__Problem__
Given the entries that follow, write out exactly the lines starting at the one containing "Click the Grafana logo icon" and ending at the one containing "Given: Open the three-dots more menu", both ends included, and only those.

(Items from a dataset)
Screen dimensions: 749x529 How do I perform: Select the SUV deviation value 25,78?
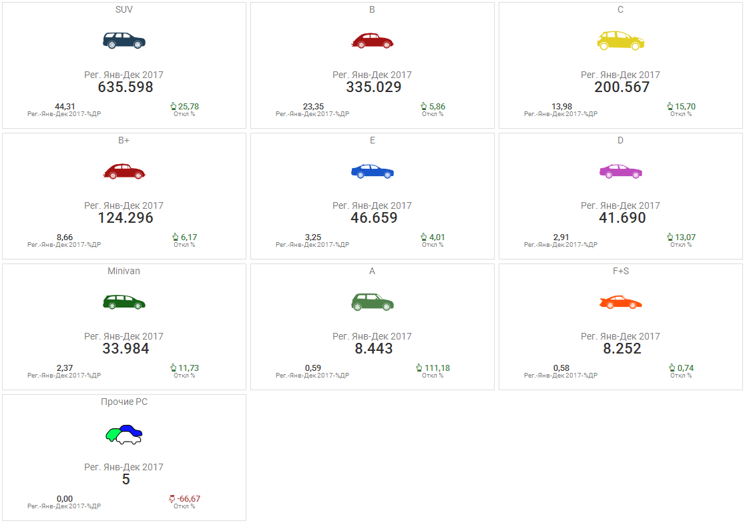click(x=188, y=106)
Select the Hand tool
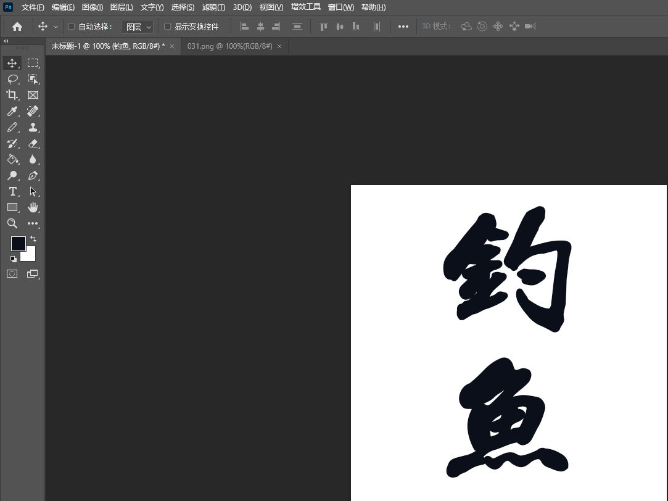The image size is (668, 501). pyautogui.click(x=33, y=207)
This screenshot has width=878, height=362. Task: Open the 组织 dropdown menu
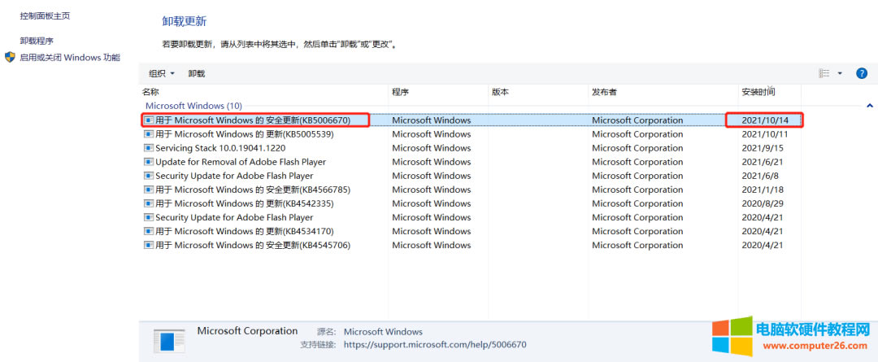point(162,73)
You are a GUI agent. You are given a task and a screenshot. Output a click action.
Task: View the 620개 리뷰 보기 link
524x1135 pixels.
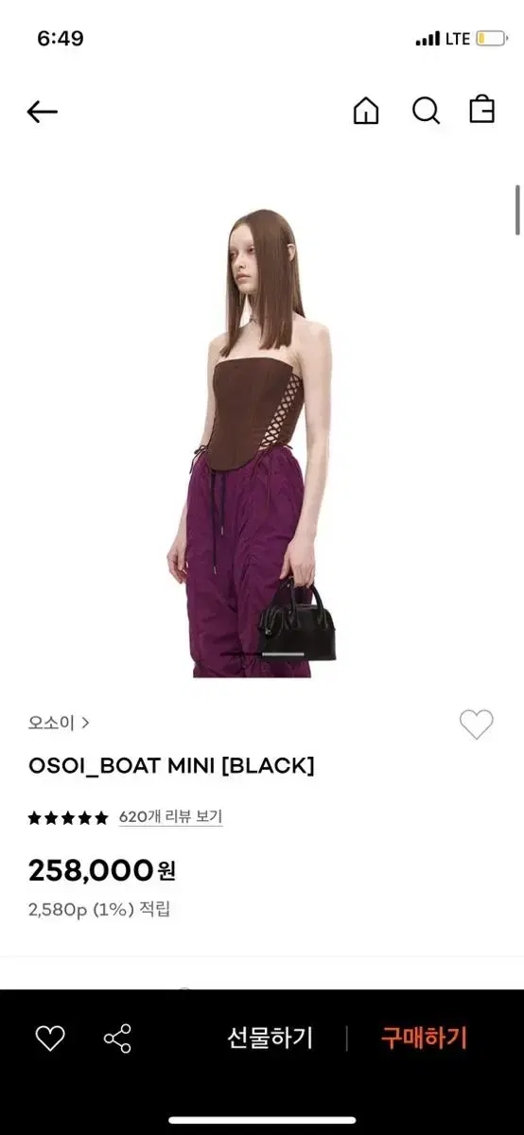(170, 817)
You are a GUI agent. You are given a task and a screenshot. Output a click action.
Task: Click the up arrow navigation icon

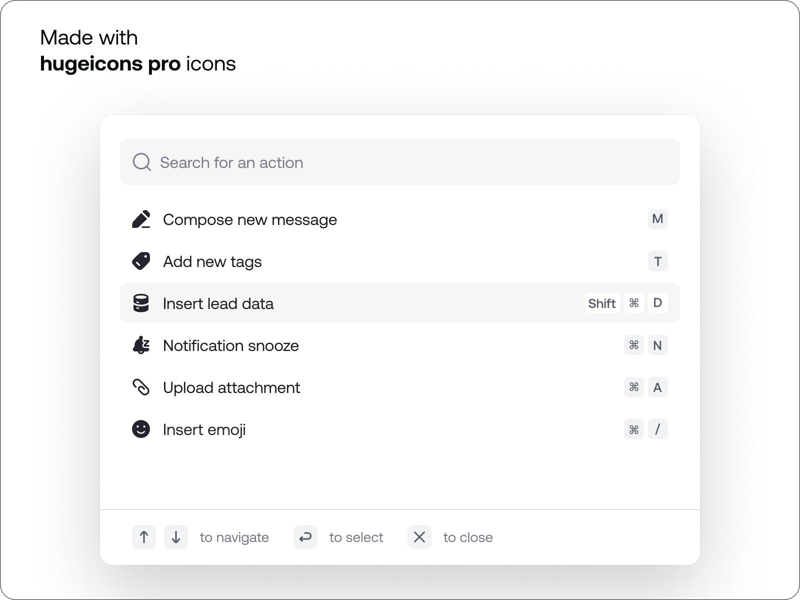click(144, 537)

* * *

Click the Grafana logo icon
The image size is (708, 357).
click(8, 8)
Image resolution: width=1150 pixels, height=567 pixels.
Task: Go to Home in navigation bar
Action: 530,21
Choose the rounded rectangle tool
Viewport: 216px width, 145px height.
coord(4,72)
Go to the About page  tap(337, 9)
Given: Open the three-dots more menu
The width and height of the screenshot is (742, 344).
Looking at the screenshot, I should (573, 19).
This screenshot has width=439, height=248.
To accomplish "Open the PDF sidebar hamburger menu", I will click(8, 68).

__Completed exercise__
Click the Grafana logo icon
The image size is (708, 357).
click(8, 8)
Image resolution: width=1150 pixels, height=567 pixels.
Task: Go to Home in navigation bar
Action: 530,21
Choose the rounded rectangle tool
Viewport: 216px width, 145px height.
coord(4,72)
Go to the About page  tap(337, 9)
Given: Open the three-dots more menu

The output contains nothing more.